There comes a time though when you need to take over. The rules have worked but you need someone to take a look at an invoice as well. Make sure Ad Hoc invoice approvals are enabled in your business settings. (Business Settings > Workflows) – You can then select approvers from a list and choose the outcome of the approval.
Multiple select your finance users from the list that can use this feature and send invoices out for approval. Set the “Reply To” address – perhaps this will be the email address for the finance team or a particular user in finance. Set the from address, as per your SMTP settings – so if you use Zahara’s SMTP make sure this is an @myzahara.net email address.
Then set the subject for your Ad Hoc invoice approvals – Save your settings
Using Ad Hoc Approvals
You can only send an invoice out for an Ad Hoc approval when it isn’t currently in a workflow or it has completed a workflow. This means you are looking for a Grey – “no workflow” icon or Green – “Approved” icon. Additionally, you cannot use Ad Hoc approvals for Multi-grouped invoices.
Click into an invoice to view it. Click the Actions menu. Click the Adhoc Approval link:
Now complete the fields by choosing the Approver.
Final Approval – If you send an invoice to Tony for approval and he approves it- is that the end of it or are you wanting to send it on to other people afterwards? Perhaps there are multiple lines to approve. “Final Approval” means that if Tony approves it, and you set it as this, then you will see the Green approve icon. If however, you don’t tick this, you will see a flashing orange icon. The flashing icon means its been actioned so you now need to look at it.
Updating an Invoice
If you have an invoice that is marked as Failed, you are able to manually update this to Approved- this is particularly useful if the Failed message is not relevant to the approval of the invoice. Note that only users with the Admin permission are able to do so.
The wording of your Emails including the approval email is edited in the Approval template as shown below. You access this under the Business Settings and the HTML templates section as shown below.
You can change the wording and drop in any placeholders you need from the Insert menu.
The Approve and Reject buttons are preset and styled to work with both Outlook and the rest of the mail systems like Gmail / Office 365 that support later versions of HTML and CSS. You can also display line items inside the email – to show the approver the breakdown of the order or invoice.
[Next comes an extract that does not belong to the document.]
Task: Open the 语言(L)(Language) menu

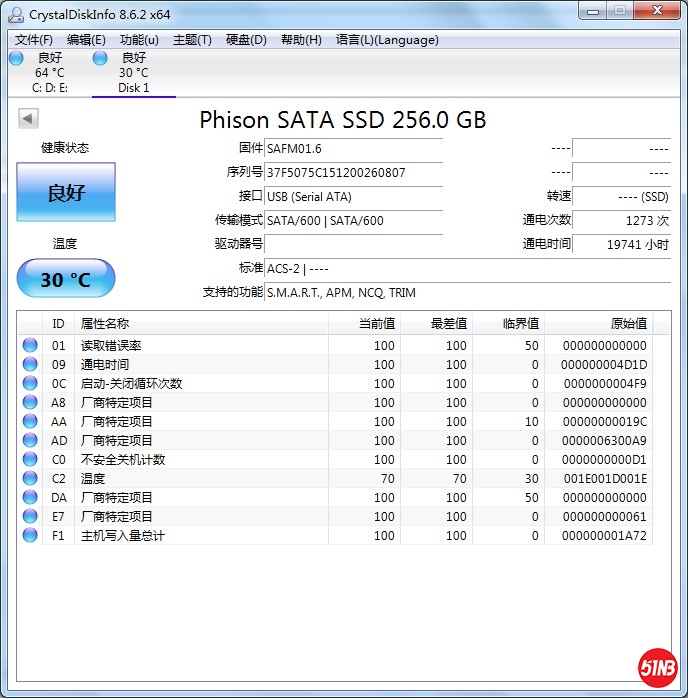Action: (x=387, y=40)
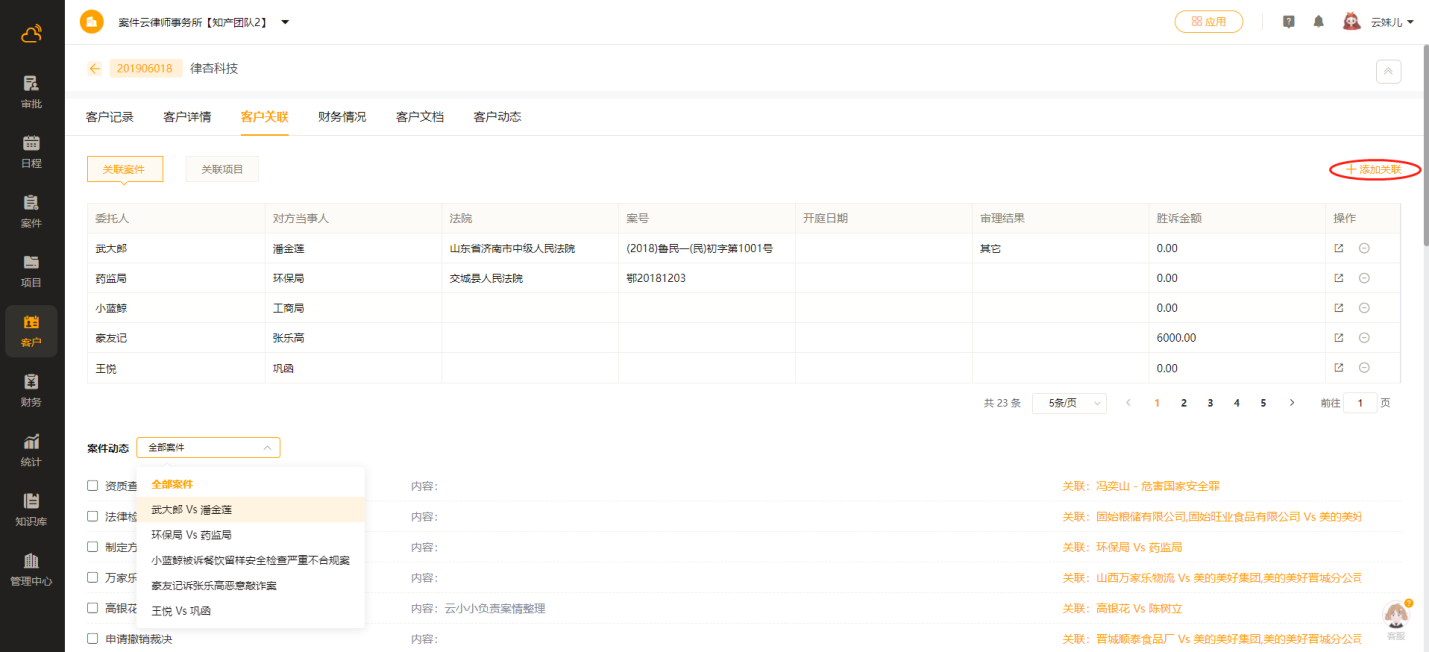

By default, the user wouldn’t usually choose a workflow. We recommend they have the approval process pre-set for them. However, by providing them with the Admin role, the approval list will be accessible. If you want the users to be able to choose a workflow from the drop-down list, they have to have the Admin role. This is set in Admin Settings. On the right panel, expand the Divisions and see the roles the user can have.
So to get to this…
The user needs to have this …
With approvals you usually want somebody to take ownership and to take action. Group Approvals are for those who have a team of people where anyone in the team can approve. Perhaps it’s a project team or a flat authority. You can create a workflow step where you select “Group Approval”. This means you can send an approval to a group of people and choose how to allocate it in the group.
The options are:
Time-Outs
For the Round Robin & Dynamic options, you must also select a “Time Out” in hours – this means that if the approver hasn’t taken action in the allotted amount of hours then it will go onto the next person in the group until approved. Do not leave as 0 as this will cause endless approval emails to be generated.
Epic Fail
There are handlers in the Group approval for things like everybody being off and anything to avoid a perpetual loop. In one of these circumstances, we will fail the approval and leave you with a warning so you can take action.